Reasoning and Decisions in Probabilistic Graphical Models - A Unified Framework
Probabilistic graphical models such as Markov random fields, Bayesian networks and decision networks (a.k.a. influence diagrams) provide powerful frameworks for representing and exploiting dependence structures in complex systems. However, making predictions or decisions using graphical models involve challenging computational problems of optimization and/or estimation in high dimensional spaces. These include combinatorial optimization tasks such as maximum a posteriori (MAP), which finds the most likely configuration, or marginalization tasks that calculate the normalization constants or marginal probabilities. Even more challenging tasks require a hybrid of both: marginal MAP tasks find the optimal MAP prediction while marginalizing over missing information or latent variables, while decision-making problems search for optimal policies over decisions in single- or multi-agent systems, in order to maximize expected utility in uncertain environments.

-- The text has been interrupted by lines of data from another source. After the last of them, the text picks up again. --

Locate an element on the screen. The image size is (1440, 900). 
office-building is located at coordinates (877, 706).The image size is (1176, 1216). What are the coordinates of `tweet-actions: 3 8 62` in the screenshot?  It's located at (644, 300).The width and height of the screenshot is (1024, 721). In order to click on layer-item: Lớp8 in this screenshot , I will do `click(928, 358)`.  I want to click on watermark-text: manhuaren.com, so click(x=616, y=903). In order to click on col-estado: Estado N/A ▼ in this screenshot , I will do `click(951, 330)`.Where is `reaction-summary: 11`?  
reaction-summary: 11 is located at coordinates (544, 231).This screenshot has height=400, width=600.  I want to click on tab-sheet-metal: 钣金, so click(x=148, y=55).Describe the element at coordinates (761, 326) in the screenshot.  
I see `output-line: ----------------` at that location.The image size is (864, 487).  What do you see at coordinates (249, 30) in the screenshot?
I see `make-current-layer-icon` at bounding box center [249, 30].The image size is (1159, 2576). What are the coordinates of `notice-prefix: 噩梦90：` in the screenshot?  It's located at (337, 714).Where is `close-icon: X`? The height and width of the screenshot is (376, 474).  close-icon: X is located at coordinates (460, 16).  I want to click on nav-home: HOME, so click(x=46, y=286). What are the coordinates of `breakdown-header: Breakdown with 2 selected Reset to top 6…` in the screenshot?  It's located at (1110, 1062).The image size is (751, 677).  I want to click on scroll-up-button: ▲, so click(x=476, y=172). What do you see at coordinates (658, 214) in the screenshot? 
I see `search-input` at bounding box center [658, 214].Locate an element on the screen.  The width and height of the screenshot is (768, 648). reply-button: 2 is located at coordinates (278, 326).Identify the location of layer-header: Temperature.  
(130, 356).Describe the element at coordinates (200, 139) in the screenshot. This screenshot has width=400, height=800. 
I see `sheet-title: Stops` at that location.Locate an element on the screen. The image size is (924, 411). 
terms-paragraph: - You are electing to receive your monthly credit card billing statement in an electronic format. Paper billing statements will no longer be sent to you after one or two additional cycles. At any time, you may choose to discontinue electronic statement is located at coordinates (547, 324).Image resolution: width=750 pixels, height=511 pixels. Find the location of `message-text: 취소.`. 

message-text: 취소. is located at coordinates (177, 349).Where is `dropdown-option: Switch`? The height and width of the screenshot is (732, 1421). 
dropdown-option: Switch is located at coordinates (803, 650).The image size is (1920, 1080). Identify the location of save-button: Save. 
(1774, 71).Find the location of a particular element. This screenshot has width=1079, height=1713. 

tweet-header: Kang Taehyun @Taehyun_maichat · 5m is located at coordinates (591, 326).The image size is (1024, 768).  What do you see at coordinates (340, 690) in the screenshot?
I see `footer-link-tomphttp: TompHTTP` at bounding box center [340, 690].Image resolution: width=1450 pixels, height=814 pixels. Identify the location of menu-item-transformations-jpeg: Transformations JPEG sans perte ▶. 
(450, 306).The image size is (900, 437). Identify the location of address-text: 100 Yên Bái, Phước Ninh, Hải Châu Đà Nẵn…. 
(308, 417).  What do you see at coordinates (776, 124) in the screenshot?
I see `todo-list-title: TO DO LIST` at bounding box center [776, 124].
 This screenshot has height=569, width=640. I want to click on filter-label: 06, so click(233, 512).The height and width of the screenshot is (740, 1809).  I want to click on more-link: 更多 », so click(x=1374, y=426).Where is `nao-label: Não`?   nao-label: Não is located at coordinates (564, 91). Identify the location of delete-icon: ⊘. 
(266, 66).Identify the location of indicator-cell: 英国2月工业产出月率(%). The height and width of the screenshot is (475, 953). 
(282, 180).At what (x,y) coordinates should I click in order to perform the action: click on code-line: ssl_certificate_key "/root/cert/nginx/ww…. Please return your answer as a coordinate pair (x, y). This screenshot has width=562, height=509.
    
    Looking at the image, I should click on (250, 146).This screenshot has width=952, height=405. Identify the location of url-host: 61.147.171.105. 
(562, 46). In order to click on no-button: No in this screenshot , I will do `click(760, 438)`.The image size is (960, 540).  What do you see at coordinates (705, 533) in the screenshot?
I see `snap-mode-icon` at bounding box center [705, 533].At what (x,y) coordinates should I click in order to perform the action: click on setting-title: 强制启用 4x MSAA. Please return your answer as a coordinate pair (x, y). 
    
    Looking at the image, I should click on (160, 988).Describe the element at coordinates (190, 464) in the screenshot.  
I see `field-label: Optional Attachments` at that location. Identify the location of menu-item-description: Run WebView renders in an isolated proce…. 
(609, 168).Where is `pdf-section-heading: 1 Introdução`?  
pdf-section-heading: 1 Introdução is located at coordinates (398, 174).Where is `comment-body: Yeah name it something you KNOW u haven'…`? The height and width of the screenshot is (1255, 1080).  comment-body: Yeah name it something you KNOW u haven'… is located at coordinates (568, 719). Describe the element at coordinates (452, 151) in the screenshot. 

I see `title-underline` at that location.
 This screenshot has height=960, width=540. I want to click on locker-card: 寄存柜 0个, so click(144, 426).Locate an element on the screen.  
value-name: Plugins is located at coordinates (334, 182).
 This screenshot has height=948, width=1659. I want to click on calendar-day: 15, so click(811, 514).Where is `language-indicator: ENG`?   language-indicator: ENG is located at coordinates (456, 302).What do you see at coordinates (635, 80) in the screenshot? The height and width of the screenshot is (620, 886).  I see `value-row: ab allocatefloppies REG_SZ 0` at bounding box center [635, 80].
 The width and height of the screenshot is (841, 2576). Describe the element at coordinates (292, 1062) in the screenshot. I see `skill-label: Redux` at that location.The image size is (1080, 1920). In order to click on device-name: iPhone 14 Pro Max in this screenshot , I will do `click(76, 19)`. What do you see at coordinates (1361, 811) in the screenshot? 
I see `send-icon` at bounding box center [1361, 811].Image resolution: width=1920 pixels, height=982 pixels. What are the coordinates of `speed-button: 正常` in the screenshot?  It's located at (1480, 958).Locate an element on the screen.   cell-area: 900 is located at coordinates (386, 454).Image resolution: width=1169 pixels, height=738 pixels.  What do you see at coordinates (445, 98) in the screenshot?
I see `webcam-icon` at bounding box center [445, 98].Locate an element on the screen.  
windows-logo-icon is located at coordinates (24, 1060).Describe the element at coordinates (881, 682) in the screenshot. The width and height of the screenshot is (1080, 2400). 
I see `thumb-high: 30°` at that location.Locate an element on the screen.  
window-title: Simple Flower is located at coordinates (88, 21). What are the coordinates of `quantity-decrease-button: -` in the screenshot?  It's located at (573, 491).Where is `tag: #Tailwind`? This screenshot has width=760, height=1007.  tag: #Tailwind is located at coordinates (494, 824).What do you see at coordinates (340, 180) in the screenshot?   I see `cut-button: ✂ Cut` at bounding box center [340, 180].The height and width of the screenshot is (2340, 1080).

All these problems are generally NP-hard, creating a need for efficient approximations. The last two decades have witnessed significant progress on traditional optimization and marginalization problems, especially via the development of variational message passing algorithms. However, there has been less progress on the more challenging marginal MAP and decision-making problems.
This thesis presents a unified variational representation for all these problems. Based on our framework, we derive a class of efficient algorithms that combines the advantages of several existing algorithms, resulting in improved performance on traditional marginalization and optimization tasks. More importantly, our framework allows us to easily extend most or all existing variational algorithms to hybrid inference and decision-making tasks, and significantly improves our ability to solve these difficult problems. In particular, we propose a spectrum of efficient belief propagation style algorithms with "message passing" forms, which are simple, fast and amenable to parallel or distributed computation. We also propose a set of convergent algorithms based on proximal point methods, which have the nice form of transforming the hybrid inference problem into a sequence of standard marginalization problems. We show that our algorithms significantly outperform existing approaches in terms of both empirical performance and theoretical properties.